A intensificação do fenômeno El Niño, caracterizado pelo aquecimento anormal das águas do Oceano Pacífico, tem gerado efeitos marcantes sobre a oferta de boi gordo no Brasil. Com o agravamento das mudanças climáticas, a pecuária brasileira enfrenta desafios relacionados à disponibilidade de pastagem e à dinâmica de preços, impactando toda a cadeia produtiva.
Como o El Niño está afetando a pecuária
O El Niño altera regimes de chuva e distribuição de temperaturas em diferentes regiões do Brasil. Em áreas tradicionalmente produtoras de boi gordo, como o Centro-Oeste e o Sudeste, períodos de seca prolongada devido ao fenômeno dificultam a recuperação das pastagens e reduzem a disponibilidade de alimento para o gado. Já em regiões do Sul, chuvas excessivas podem comprometer a estrutura dos pastos, tornando a engorda dos animais mais complicada.
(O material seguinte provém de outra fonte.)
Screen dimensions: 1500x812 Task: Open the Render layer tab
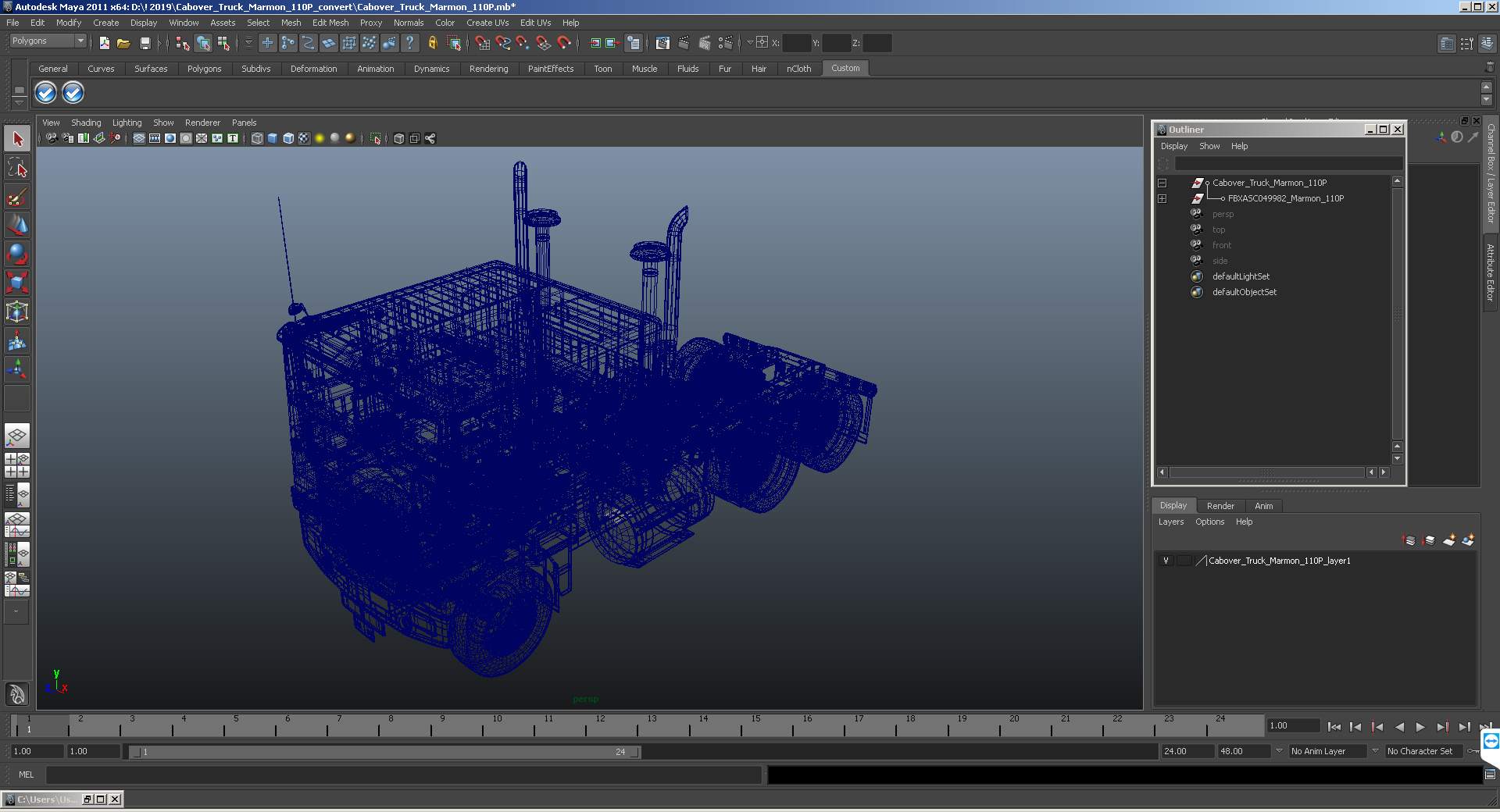click(1220, 506)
Essas situações levam a atrasos no desenvolvimento dos animais, impactando o volume que chega ao mercado. Muitos pecuaristas relataram, nos últimos meses, dificuldade em manter o ganho de peso do gado, o que pode resultar em menor oferta de boi gordo para abate e, consequentemente, alterações nos preços pagos ao produtor.
Por que isso importa
Com a oferta comprometida, o mercado de carne bovina tende a enfrentar aumentos de preços e possíveis instabilidades. O efeito cascata atinge desde a economia rural até a formação do preço final da carne ao consumidor brasileiro. Além disso, a pressão climática dificulta o planejamento de médio e longo prazo dos produtores, que precisam buscar alternativas para manter a produtividade mesmo diante de adversidades ambientais recorrentes.
As mudanças impostas pelo El Niño são mais um lembrete dos riscos associados à intensificação das mudanças climáticas no setor agropecuário nacional, especialmente em uma atividade econômica de peso como a pecuária de corte.
O que vem a seguir
Frente à persistência dos efeitos do El Niño, produtores e especialistas buscam estratégias de adaptação, como suplementação alimentar, uso de pastos irrigados e mudanças no manejo do rebanho. O acompanhamento climático, aliado à inovação tecnológica e à adoção de práticas resilientes, será fundamental para reduzir perdas e manter a competitividade do setor.
A tendência é que a cadeia pecuária nacional precise se reinventar nos próximos ciclos, investindo em práticas mais sustentáveis e adaptativas para enfrentar eventos climáticos extremos que podem se tornar mais frequentes.